## TASK TO CARRY OUT
When you reach the listing, restate it word for word, leaving nothing out.

## EXCERPTED DATA

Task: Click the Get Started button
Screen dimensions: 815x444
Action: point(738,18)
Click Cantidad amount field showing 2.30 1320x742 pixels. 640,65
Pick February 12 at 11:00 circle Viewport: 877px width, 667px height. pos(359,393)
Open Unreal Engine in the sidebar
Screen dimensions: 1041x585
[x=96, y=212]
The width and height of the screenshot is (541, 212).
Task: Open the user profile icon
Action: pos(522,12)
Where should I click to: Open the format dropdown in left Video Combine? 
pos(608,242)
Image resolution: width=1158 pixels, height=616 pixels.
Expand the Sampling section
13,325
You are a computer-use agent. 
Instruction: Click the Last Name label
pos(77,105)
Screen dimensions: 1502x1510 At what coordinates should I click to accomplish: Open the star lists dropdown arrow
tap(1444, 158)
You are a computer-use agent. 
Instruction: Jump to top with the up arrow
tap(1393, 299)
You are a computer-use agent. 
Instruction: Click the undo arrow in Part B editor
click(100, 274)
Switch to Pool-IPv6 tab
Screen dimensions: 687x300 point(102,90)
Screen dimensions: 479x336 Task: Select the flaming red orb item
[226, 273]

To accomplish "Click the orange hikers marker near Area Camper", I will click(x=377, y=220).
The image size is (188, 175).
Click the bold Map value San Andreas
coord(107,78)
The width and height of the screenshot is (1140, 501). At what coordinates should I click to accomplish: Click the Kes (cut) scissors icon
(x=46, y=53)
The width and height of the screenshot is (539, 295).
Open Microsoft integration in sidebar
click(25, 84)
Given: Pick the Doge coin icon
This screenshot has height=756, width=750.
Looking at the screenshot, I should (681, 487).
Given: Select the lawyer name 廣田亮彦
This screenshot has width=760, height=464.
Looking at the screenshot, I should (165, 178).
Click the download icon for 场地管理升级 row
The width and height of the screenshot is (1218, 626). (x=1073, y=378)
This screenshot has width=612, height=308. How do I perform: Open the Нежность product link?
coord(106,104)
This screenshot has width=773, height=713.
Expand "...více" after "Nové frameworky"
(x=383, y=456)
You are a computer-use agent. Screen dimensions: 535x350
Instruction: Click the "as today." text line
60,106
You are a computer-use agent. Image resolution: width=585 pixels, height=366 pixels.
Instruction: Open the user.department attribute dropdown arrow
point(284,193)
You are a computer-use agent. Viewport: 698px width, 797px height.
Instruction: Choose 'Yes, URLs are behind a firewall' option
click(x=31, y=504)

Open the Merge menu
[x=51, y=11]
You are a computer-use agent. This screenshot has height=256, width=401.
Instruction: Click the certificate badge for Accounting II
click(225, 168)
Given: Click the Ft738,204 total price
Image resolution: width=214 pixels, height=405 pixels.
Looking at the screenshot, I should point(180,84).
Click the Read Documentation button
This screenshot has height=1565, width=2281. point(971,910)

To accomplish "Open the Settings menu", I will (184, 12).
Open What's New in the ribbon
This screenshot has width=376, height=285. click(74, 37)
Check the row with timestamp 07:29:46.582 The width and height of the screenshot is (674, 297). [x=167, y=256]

## SOLVED PROBLEM
Task: Click the Get Started button
Screen dimensions: 815x444
Action: point(738,18)
Click Cantidad amount field showing 2.30 1320x742 pixels. 640,65
Pick February 12 at 11:00 circle Viewport: 877px width, 667px height. pos(359,393)
Open Unreal Engine in the sidebar
Screen dimensions: 1041x585
[x=96, y=212]
The width and height of the screenshot is (541, 212).
Task: Open the user profile icon
Action: pos(522,12)
Where should I click to: Open the format dropdown in left Video Combine? 
pos(608,242)
Image resolution: width=1158 pixels, height=616 pixels.
Expand the Sampling section
13,325
You are a computer-use agent. 
Instruction: Click the Last Name label
pos(77,105)
Screen dimensions: 1502x1510 At what coordinates should I click to accomplish: Open the star lists dropdown arrow
tap(1444, 158)
You are a computer-use agent. 
Instruction: Jump to top with the up arrow
tap(1393, 299)
You are a computer-use agent. 
Instruction: Click the undo arrow in Part B editor
click(100, 274)
Switch to Pool-IPv6 tab
Screen dimensions: 687x300 point(102,90)
Screen dimensions: 479x336 Task: Select the flaming red orb item
[226, 273]

To accomplish "Click the orange hikers marker near Area Camper", I will click(x=377, y=220).
The image size is (188, 175).
Click the bold Map value San Andreas
coord(107,78)
The width and height of the screenshot is (1140, 501). At what coordinates should I click to accomplish: Click the Kes (cut) scissors icon
(x=46, y=53)
The width and height of the screenshot is (539, 295).
Open Microsoft integration in sidebar
click(25, 84)
Given: Pick the Doge coin icon
This screenshot has height=756, width=750.
Looking at the screenshot, I should (681, 487).
Given: Select the lawyer name 廣田亮彦
This screenshot has width=760, height=464.
Looking at the screenshot, I should (165, 178).
Click the download icon for 场地管理升级 row
The width and height of the screenshot is (1218, 626). (x=1073, y=378)
This screenshot has width=612, height=308. How do I perform: Open the Нежность product link?
coord(106,104)
This screenshot has width=773, height=713.
Expand "...více" after "Nové frameworky"
(x=383, y=456)
You are a computer-use agent. Screen dimensions: 535x350
Instruction: Click the "as today." text line
60,106
You are a computer-use agent. Image resolution: width=585 pixels, height=366 pixels.
Instruction: Open the user.department attribute dropdown arrow
point(284,193)
You are a computer-use agent. Viewport: 698px width, 797px height.
Instruction: Choose 'Yes, URLs are behind a firewall' option
click(x=31, y=504)

Open the Merge menu
[x=51, y=11]
You are a computer-use agent. This screenshot has height=256, width=401.
Instruction: Click the certificate badge for Accounting II
click(225, 168)
Given: Click the Ft738,204 total price
Image resolution: width=214 pixels, height=405 pixels.
Looking at the screenshot, I should point(180,84).
Click the Read Documentation button
This screenshot has height=1565, width=2281. point(971,910)

To accomplish "Open the Settings menu", I will (184, 12).
Open What's New in the ribbon
This screenshot has width=376, height=285. click(74, 37)
Check the row with timestamp 07:29:46.582 The width and height of the screenshot is (674, 297). [x=167, y=256]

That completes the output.